- [TASK INSTRUCTIONS] Every entry must appear in the answer exactly as it does here.

- [DATA RECORDS]
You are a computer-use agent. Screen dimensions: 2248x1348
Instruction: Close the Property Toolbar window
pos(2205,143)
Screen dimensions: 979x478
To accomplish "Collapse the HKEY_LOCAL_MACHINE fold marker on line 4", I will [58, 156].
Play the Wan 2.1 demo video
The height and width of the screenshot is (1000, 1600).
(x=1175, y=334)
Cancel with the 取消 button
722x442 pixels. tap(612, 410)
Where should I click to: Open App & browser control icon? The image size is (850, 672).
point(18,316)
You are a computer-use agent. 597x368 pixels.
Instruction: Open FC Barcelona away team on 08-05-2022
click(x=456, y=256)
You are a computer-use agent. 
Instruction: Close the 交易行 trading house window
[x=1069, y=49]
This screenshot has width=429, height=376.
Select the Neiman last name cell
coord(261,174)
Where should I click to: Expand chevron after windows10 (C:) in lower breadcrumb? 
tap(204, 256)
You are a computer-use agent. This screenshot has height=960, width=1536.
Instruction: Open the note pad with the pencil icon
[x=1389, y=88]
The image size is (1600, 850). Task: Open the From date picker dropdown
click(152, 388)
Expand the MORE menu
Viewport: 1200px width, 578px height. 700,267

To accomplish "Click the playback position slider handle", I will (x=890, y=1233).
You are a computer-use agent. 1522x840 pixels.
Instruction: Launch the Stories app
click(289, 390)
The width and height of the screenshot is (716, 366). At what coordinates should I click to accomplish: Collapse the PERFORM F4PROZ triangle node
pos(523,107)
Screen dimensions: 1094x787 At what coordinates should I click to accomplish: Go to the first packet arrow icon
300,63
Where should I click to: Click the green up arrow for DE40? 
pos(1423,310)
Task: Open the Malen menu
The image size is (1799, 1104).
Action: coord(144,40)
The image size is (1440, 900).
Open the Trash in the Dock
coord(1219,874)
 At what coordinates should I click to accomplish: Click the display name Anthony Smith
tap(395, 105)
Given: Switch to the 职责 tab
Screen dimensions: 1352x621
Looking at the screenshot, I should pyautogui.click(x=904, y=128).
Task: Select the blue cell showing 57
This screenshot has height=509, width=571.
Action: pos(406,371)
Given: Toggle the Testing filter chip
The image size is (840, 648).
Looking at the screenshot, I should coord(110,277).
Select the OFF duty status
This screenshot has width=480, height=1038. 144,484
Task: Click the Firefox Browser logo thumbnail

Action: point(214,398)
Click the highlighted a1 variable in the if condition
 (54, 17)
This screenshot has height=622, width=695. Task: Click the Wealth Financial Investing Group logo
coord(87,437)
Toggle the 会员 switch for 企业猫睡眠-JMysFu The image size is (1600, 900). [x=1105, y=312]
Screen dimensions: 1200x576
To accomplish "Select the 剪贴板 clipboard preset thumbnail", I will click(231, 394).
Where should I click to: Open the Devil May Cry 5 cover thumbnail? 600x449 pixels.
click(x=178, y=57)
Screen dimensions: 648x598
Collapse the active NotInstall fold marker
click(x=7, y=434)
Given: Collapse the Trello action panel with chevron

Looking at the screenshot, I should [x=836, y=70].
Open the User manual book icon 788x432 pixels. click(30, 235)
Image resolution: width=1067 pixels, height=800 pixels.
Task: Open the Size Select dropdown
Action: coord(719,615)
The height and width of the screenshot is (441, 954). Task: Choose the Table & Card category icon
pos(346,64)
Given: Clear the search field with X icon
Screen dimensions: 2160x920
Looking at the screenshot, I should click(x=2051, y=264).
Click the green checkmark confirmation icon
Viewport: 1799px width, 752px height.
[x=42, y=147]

- [RESPONSE FOR THIS EXERCISE]
You are a computer-use agent. Screen dimensions: 2248x1348
Instruction: Close the Property Toolbar window
pos(2205,143)
Screen dimensions: 979x478
To accomplish "Collapse the HKEY_LOCAL_MACHINE fold marker on line 4", I will [58, 156].
Play the Wan 2.1 demo video
The height and width of the screenshot is (1000, 1600).
(x=1175, y=334)
Cancel with the 取消 button
722x442 pixels. tap(612, 410)
Where should I click to: Open App & browser control icon? The image size is (850, 672).
point(18,316)
You are a computer-use agent. 597x368 pixels.
Instruction: Open FC Barcelona away team on 08-05-2022
click(x=456, y=256)
You are a computer-use agent. 
Instruction: Close the 交易行 trading house window
[x=1069, y=49]
This screenshot has width=429, height=376.
Select the Neiman last name cell
coord(261,174)
Where should I click to: Expand chevron after windows10 (C:) in lower breadcrumb? 
tap(204, 256)
You are a computer-use agent. This screenshot has height=960, width=1536.
Instruction: Open the note pad with the pencil icon
[x=1389, y=88]
The image size is (1600, 850). Task: Open the From date picker dropdown
click(152, 388)
Expand the MORE menu
Viewport: 1200px width, 578px height. 700,267

To accomplish "Click the playback position slider handle", I will (x=890, y=1233).
You are a computer-use agent. 1522x840 pixels.
Instruction: Launch the Stories app
click(289, 390)
The width and height of the screenshot is (716, 366). At what coordinates should I click to accomplish: Collapse the PERFORM F4PROZ triangle node
pos(523,107)
Screen dimensions: 1094x787 At what coordinates should I click to accomplish: Go to the first packet arrow icon
300,63
Where should I click to: Click the green up arrow for DE40? 
pos(1423,310)
Task: Open the Malen menu
The image size is (1799, 1104).
Action: coord(144,40)
The image size is (1440, 900).
Open the Trash in the Dock
coord(1219,874)
 At what coordinates should I click to accomplish: Click the display name Anthony Smith
tap(395, 105)
Given: Switch to the 职责 tab
Screen dimensions: 1352x621
Looking at the screenshot, I should pyautogui.click(x=904, y=128).
Task: Select the blue cell showing 57
This screenshot has height=509, width=571.
Action: pos(406,371)
Given: Toggle the Testing filter chip
The image size is (840, 648).
Looking at the screenshot, I should coord(110,277).
Select the OFF duty status
This screenshot has width=480, height=1038. 144,484
Task: Click the Firefox Browser logo thumbnail

Action: point(214,398)
Click the highlighted a1 variable in the if condition
 (54, 17)
This screenshot has height=622, width=695. Task: Click the Wealth Financial Investing Group logo
coord(87,437)
Toggle the 会员 switch for 企业猫睡眠-JMysFu The image size is (1600, 900). [x=1105, y=312]
Screen dimensions: 1200x576
To accomplish "Select the 剪贴板 clipboard preset thumbnail", I will click(231, 394).
Where should I click to: Open the Devil May Cry 5 cover thumbnail? 600x449 pixels.
click(x=178, y=57)
Screen dimensions: 648x598
Collapse the active NotInstall fold marker
click(x=7, y=434)
Given: Collapse the Trello action panel with chevron

Looking at the screenshot, I should [x=836, y=70].
Open the User manual book icon 788x432 pixels. click(30, 235)
Image resolution: width=1067 pixels, height=800 pixels.
Task: Open the Size Select dropdown
Action: coord(719,615)
The height and width of the screenshot is (441, 954). Task: Choose the Table & Card category icon
pos(346,64)
Given: Clear the search field with X icon
Screen dimensions: 2160x920
Looking at the screenshot, I should click(x=2051, y=264).
Click the green checkmark confirmation icon
Viewport: 1799px width, 752px height.
[x=42, y=147]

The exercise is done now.